The 2.5 feet of 40 pound mono is spliced to the 12" of Sighter tippet. Joining two sizes of mono that are vastly different in size can be difficult unless one uses the opposing barrel/nail knot splice. This is an extremely strong knot because the two nail knots butt up against each other. These knots will not fail, only the tensile strength of the mono will. 

One must use the Tie-Fast nail knot tool to achieve the opposing nail knot, with practice it becomes easy to tie. First the Sighter tippet is nail knotted around the 40 pound with 5 turns, do not tighten down all the way yet. Flip the leader around, now nail knot the 40 pound around the Sighter tippet, again, do not tighten down all the way. Moisten between the two nail knots and pull the 40 pound mono, and the Sighter tippet so that the nail knots come together. Now take your forceps and grab the short tag of the 40 pound, and with your hand grab the long end of the 40 pound and set the knot. Do the same with the sighter section. There will be a micro gap between the knots, so grab both ends of the 40 pound and Sighter tippet, and pull until the nail knots are butted up against each other for the final time. No connection is stronger for large freshwater fish.

Cut off 5.5 feet of 10 pound fluorocarbon tippet, or if your quarry is bigger with additional heavy flows, you can use 15 pound. By using a blood knot or double surgeons knot, tie the floro onto the Sighter section.

At the end of the 5.5 foot section of floro, tie on a #14 swivel.

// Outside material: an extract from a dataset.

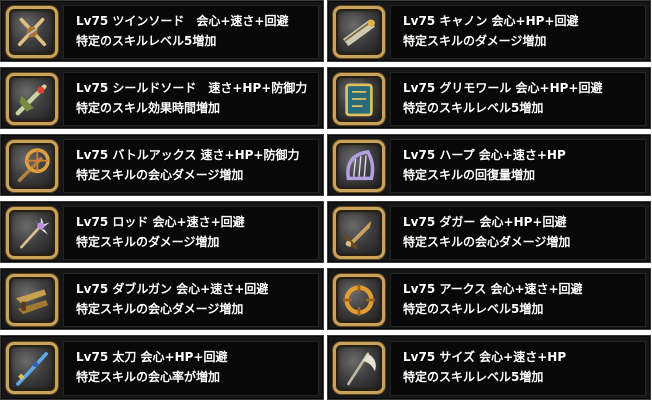  Describe the element at coordinates (172, 289) in the screenshot. I see `weapon-title: Lv75 ダブルガン 会心+速さ+回避` at that location.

Weight is added as needed on the upside of the swivel towards the fly line. The weight will never slide down to your flies, the swivel prevents this from happening. 

Add 10 inches of 1 to 4x floro from the swivel down to your first fly, which will be about 8 inches after you have tied your knots. Keep in mind that tippet size will be determined by the size of the fly, flow, size of fish, and water clarity. Go heavier than lighter when in doubt, you can always downsize, but you can't bring back that trophy trout once you've broke it off.

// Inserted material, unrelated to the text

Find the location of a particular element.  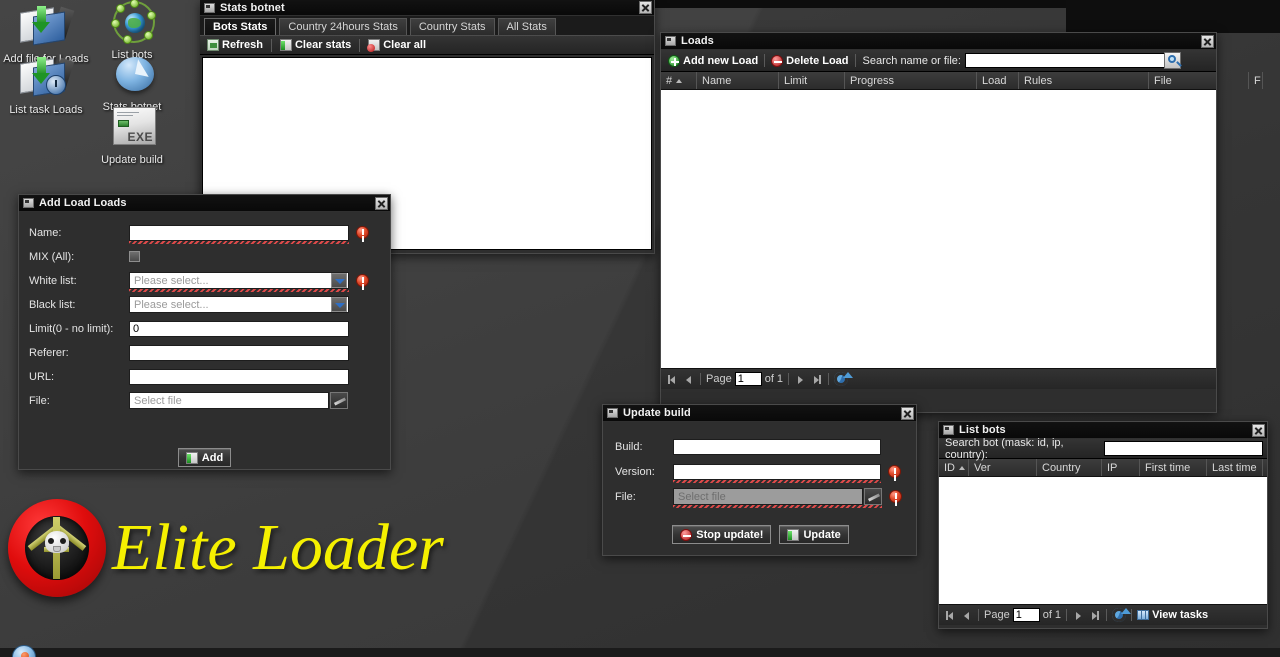

column-header-load: Load is located at coordinates (998, 80).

Off the eye of the first fly, I tie in a 16" piece of floro tippet using the appropriate size depending on the conditions to a big heavy fly, like my "Madison Magic Stone" I developed for the Madison River in 1998. That's the complete High Stick/Tight Line rig from fly line to your bottom fly. Total length about 10 feet or a little more. It may not be as simple as the rigs we used back in the day, but it is very effective on ANY freestone river in the west.

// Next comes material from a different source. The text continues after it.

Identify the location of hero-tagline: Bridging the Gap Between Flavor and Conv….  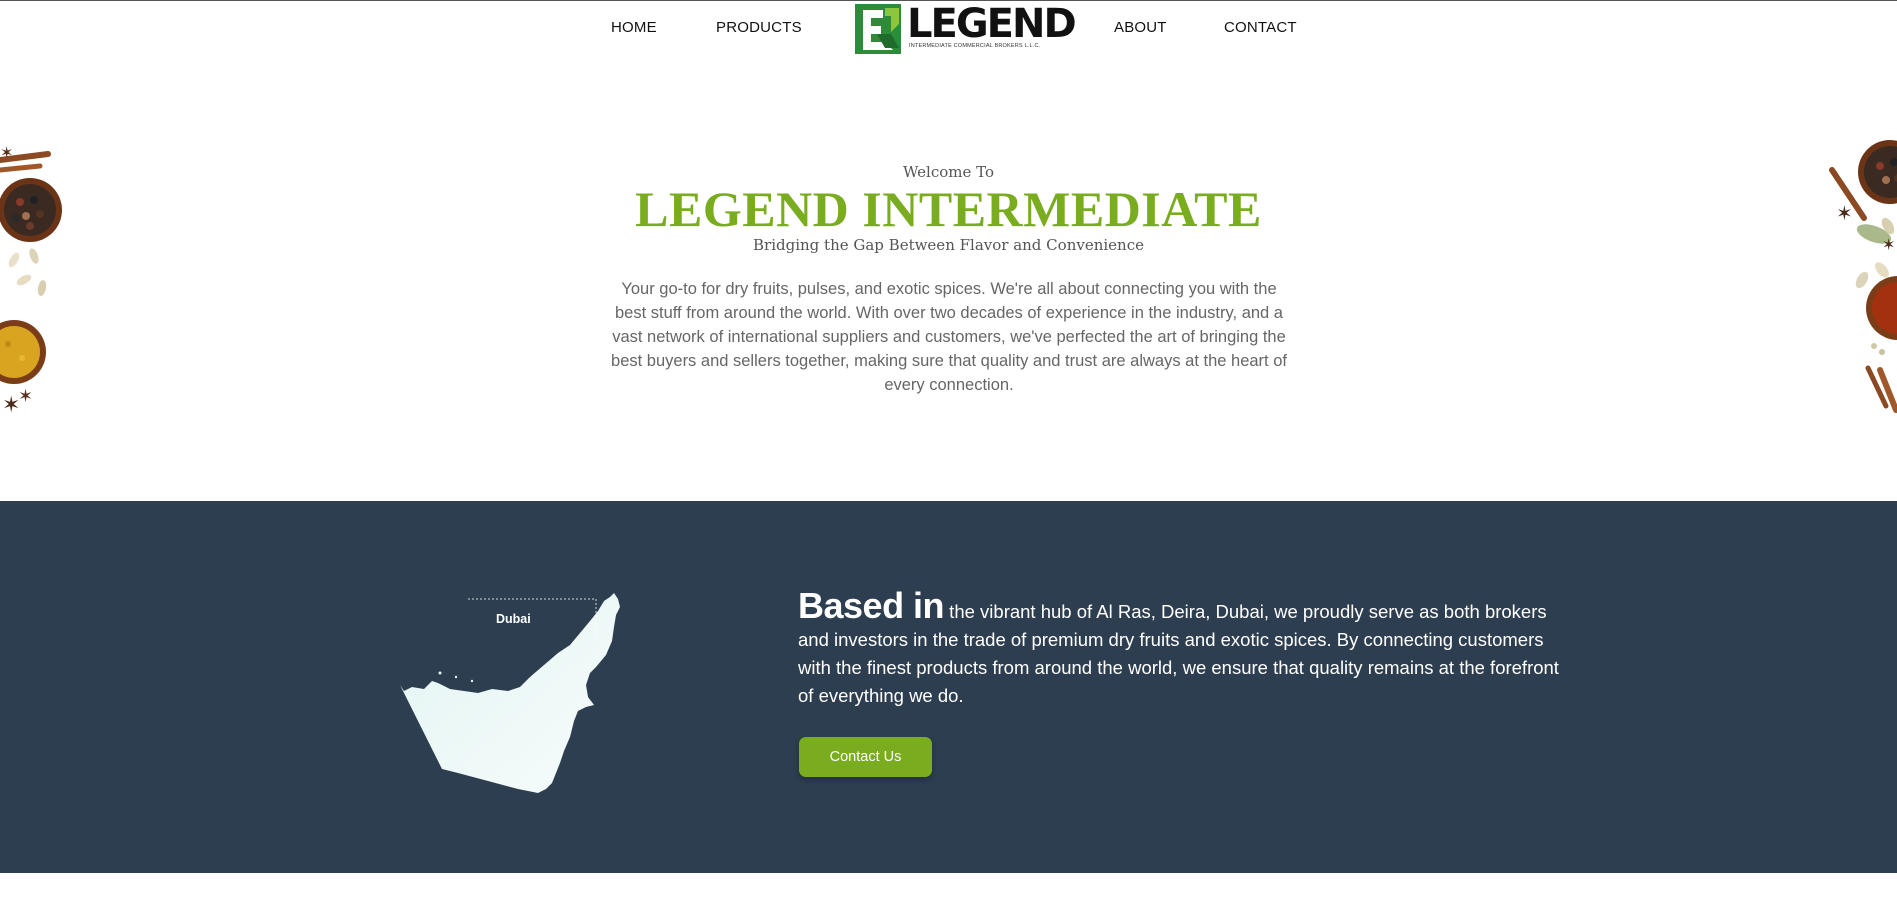
(948, 245).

Rigging for fly fishing depends on your own personal needs, ease of operation, and what gives you the most confidence. Feel free to tweak any leader formula, fly recipe, or whatever. In the end it's your call...


  1. Hi Jon,
    I see a lot of tight line/euro leader formulas these days call for a very long butt section before the sighter so that no fly line is outside of the rod tip while high sticking. I guess the thinking is that the heaviness of the fly line causes it to sag, thus pulling on your flies and creating drag. With your method I notice you have only 2.5 feet of mono before the sighter, so I assume you do fish with fly line outside of the rod tip. In your opinion is there any validity to the idea that the fly line creates drag? The majority of my experience with nymphing has been with indicators so I'm just trying to learn this new (to me) style, but there are so many conflicting ideas out there that it's a little hard to make sense of.

    1. Ryan,

      Most of my tight line nymphing is very close, my baseline is to start with 2.5 feet of butt material, but often I will go longer in length. My fly line does not create drag because there is little in the way of transition of the system down to the water. It has not hampered my success in the 70's to now, present day. My best advice is to start with a tight line leader you are comfortable with and get out on the water and experiment. You too will be modifying your own system to your needs, that's the human element of fly fishing. Good luck!